Problem to work on: Please copy each line in the records below that contains the string "title".

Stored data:
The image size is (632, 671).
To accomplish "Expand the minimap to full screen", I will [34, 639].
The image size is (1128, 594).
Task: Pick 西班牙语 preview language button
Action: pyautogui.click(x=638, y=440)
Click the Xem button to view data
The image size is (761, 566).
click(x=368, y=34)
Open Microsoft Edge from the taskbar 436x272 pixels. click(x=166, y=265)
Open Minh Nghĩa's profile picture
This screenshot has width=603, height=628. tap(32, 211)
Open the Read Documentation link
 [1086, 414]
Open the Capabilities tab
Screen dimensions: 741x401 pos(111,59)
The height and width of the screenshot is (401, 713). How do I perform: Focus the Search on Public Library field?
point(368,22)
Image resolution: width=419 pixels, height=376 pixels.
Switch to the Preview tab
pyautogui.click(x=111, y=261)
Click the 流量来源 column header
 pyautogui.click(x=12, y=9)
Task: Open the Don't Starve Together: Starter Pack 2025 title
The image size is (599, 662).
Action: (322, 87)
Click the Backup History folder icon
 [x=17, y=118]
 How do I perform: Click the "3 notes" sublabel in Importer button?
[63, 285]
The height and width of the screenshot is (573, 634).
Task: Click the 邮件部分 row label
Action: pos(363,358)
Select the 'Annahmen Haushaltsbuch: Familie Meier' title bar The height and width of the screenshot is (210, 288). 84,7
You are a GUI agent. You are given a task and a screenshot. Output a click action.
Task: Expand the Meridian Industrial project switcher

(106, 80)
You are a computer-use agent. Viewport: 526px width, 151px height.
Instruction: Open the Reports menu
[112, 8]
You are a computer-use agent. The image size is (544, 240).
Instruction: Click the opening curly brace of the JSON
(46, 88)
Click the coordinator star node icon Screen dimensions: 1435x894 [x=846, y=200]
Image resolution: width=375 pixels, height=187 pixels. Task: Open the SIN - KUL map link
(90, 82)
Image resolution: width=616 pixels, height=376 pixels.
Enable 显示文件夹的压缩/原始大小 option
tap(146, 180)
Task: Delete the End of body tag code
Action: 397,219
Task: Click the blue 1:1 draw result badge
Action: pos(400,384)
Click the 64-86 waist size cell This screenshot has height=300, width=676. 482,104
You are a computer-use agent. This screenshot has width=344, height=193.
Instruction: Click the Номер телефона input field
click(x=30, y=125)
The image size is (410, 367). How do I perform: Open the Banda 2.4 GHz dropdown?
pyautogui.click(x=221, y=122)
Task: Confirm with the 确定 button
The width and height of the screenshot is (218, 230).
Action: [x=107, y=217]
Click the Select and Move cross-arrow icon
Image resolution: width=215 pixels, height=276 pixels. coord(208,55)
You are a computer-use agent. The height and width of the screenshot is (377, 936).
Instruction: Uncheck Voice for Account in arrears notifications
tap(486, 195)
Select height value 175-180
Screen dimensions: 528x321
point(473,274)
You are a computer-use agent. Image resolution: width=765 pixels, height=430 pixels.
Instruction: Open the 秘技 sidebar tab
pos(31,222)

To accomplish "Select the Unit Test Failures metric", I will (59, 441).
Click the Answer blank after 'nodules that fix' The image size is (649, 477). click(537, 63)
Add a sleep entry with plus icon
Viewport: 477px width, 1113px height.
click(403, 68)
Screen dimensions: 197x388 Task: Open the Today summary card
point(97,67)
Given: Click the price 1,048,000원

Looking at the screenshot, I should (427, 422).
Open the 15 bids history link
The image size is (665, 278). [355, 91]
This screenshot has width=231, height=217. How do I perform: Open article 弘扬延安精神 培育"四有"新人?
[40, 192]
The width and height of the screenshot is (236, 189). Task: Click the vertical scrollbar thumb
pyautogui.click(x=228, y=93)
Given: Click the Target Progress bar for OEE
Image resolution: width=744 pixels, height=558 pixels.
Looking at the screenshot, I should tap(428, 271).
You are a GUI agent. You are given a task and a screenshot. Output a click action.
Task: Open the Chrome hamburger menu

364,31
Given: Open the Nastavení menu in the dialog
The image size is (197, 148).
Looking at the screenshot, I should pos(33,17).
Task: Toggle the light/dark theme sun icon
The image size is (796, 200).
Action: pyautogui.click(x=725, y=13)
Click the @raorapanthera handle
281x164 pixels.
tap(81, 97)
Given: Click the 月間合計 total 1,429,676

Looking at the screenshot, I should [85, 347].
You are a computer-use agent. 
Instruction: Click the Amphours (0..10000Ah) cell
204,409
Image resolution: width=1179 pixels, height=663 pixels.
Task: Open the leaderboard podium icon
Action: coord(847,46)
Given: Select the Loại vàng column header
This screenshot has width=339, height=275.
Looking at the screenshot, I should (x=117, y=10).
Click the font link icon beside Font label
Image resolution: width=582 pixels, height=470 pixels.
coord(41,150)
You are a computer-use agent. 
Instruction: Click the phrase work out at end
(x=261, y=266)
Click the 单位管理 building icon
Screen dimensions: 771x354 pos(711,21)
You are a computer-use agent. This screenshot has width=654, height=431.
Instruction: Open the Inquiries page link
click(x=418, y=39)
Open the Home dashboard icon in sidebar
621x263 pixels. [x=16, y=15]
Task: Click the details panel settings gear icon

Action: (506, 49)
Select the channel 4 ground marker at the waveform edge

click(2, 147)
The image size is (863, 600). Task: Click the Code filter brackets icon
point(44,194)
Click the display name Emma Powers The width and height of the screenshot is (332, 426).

Result:
Task: Open the Don't Starve Together: Starter Pack 2025 title
Select the 'Annahmen Haushaltsbuch: Familie Meier' title bar The height and width of the screenshot is (210, 288). 84,7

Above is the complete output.